------ DATA FOR PROCESSING ------
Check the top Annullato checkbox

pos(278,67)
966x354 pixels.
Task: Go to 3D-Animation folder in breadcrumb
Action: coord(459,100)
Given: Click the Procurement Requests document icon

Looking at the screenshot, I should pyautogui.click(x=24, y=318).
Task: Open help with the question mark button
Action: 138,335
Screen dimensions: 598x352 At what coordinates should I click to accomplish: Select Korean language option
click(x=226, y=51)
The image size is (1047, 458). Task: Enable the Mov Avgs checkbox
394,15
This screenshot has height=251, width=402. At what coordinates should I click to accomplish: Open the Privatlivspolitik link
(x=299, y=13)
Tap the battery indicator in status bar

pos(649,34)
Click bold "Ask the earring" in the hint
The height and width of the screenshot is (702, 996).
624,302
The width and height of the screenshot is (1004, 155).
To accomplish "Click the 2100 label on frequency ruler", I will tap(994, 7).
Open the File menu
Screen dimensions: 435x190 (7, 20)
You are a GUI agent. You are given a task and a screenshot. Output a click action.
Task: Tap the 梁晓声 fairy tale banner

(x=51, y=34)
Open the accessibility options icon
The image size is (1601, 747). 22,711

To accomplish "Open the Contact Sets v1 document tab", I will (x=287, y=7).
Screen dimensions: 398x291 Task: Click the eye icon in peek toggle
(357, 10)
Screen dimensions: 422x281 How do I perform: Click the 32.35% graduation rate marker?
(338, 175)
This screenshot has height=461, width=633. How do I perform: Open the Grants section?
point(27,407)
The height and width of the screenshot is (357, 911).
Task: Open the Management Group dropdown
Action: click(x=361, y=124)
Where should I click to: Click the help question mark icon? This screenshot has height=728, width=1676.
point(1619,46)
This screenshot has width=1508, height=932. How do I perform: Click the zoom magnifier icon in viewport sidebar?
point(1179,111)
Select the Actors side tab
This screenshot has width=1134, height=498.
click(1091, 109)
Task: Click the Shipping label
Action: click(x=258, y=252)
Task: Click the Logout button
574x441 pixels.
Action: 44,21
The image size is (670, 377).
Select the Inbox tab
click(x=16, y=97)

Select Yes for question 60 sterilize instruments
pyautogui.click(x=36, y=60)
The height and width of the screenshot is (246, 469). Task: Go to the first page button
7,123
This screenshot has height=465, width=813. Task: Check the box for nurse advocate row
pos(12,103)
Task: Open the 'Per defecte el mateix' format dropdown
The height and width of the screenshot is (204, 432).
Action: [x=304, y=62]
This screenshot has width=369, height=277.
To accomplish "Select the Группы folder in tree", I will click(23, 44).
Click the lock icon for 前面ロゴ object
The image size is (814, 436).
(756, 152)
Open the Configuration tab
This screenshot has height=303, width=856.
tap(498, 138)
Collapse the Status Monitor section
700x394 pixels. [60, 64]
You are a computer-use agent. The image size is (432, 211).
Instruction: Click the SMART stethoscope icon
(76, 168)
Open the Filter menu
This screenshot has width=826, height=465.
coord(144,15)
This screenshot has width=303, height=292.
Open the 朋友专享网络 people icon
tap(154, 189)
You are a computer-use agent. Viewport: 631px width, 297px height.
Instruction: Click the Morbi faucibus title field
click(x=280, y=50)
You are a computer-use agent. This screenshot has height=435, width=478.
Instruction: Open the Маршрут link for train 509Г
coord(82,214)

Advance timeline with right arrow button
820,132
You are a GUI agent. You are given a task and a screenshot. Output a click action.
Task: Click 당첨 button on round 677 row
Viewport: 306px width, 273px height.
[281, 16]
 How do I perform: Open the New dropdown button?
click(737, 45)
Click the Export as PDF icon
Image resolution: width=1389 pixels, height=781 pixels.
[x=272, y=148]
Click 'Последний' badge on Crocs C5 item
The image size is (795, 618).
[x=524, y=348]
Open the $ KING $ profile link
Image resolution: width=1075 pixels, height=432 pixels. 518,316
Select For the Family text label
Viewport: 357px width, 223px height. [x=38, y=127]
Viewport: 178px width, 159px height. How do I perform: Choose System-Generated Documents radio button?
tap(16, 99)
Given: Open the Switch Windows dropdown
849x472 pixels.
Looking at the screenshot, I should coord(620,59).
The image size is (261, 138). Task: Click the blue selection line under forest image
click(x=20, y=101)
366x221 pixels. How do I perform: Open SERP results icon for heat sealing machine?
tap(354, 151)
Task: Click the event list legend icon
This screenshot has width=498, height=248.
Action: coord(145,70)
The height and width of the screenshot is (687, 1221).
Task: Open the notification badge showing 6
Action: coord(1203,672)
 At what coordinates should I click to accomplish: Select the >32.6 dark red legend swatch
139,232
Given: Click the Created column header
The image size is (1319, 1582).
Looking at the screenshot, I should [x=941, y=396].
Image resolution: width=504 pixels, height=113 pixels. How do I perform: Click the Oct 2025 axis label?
------
## WHAT IS ASKED
Can you repeat these lines of the listing exactly, beginning at the line that contains "Viewport: 178px width, 159px" and stopping after the line that contains "tap(354, 151)"?

## TASK SOLUTION
Viewport: 178px width, 159px height. How do I perform: Choose System-Generated Documents radio button?
tap(16, 99)
Given: Open the Switch Windows dropdown
849x472 pixels.
Looking at the screenshot, I should coord(620,59).
The image size is (261, 138). Task: Click the blue selection line under forest image
click(x=20, y=101)
366x221 pixels. How do I perform: Open SERP results icon for heat sealing machine?
tap(354, 151)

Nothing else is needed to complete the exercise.